Er war ein Insider in der Industrie und wir waren immer Outsider. Er kam zurück und bot uns Hilfe an. Wir spielten in New York und Boston, verkauften die Shows zu unserer Überraschung sehr schnell aus, und sogar nachdem wir gespielt hatten schienen die Leute noch froh zu sein, gekommen sein. Von Anfang an hatte Roger gesagt, er werde sowas nicht machen, ohne dass es neue Songs gebe. Ich muss nochmal einen Schritt zurückgehen. Der Typ, der die Tapeloops gemacht hatte, war auf Hawaii und hatte kein Interesse. Ich kannte Bob (Weston), der mit mir bei Volcano Suns war und jetzt bei Shellac spielt.

Ein ist großartiger Technikfreak, und wir dachten, er könnte vielleicht den Martin Swope machen, und er tat es. Wir sagten: Es gibt keine Regeln, tu was du willst. Anfänglich probierte er alle möglichen modernen, digitalen Sachen aus, aber sagte dann: Es ist furchtbar, es geht einfach nicht. Also besorgte er sich einen alten Taperecorder und schnitt Tapeloops zusammen, genau wie Martin Swope, und es klang gut. Dann lud man uns vor zwei Jahren ein, auf dem All Tomorrow’s Parties zu spielen. Das taten wir, spielten in London, wo wir noch nie vorher waren…
Hattet Ihr damals überhaupt außerhalb der USA gespielt?
Das stimmt, ich glaube nicht, dass wir das jemals taten… Überhaupt, war es damals brandneu, als Independent Band eine Tour zu machen. Niemand wusste, was zu tun wäre. Wir machten also die beiden Shows in Europa, flogen zurück, schrieben mehr Songs, dann fuhren wir an die Westküste, das war toll.

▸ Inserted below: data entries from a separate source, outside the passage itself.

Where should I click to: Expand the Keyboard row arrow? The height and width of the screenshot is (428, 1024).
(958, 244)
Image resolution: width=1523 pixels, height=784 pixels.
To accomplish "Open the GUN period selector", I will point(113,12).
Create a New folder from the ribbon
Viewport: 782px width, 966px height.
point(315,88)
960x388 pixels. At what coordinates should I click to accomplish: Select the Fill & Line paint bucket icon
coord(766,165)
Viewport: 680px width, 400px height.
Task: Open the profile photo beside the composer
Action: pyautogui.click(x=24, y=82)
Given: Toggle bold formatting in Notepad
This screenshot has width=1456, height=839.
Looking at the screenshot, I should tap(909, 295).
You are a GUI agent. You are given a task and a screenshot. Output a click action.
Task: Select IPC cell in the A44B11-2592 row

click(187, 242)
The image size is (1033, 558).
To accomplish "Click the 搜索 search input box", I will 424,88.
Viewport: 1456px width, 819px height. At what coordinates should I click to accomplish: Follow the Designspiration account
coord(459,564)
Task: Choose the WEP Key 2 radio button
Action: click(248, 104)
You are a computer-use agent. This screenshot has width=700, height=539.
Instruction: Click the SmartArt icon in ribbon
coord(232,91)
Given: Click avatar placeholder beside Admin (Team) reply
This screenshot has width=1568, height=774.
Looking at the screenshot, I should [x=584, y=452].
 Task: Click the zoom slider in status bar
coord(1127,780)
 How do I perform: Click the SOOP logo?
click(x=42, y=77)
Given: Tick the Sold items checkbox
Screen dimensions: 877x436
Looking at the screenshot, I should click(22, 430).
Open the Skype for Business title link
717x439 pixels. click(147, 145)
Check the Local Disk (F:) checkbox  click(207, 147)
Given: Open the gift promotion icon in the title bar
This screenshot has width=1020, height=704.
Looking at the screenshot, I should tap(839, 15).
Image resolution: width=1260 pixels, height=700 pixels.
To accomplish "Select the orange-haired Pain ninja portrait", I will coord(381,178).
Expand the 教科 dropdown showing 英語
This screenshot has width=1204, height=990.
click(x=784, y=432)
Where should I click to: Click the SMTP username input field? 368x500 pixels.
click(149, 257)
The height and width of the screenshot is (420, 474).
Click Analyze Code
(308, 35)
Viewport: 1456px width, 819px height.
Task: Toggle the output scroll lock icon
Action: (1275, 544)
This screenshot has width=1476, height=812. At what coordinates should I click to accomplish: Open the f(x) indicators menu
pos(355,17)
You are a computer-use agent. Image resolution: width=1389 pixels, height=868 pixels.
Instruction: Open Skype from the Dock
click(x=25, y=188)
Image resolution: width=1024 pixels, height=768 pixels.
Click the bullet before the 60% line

So lief es die ganze Zeit, alle paar Monate trafen wir uns, spielten ein Wochenende, hatten eine tolle Zeit und sagten dann: Bis später! Es funktionierte so perfekt, und die ganze Zeit machten wir neue Songs. Und die beiden waren immer bereit, den Schlagzeuger einen Song beisteuern und singen zu lassen. Es war wirklich ein Versuch, eine demokratische Rockband zu sein, was sonst selten funktioniert. Und das haben wir beibehalten.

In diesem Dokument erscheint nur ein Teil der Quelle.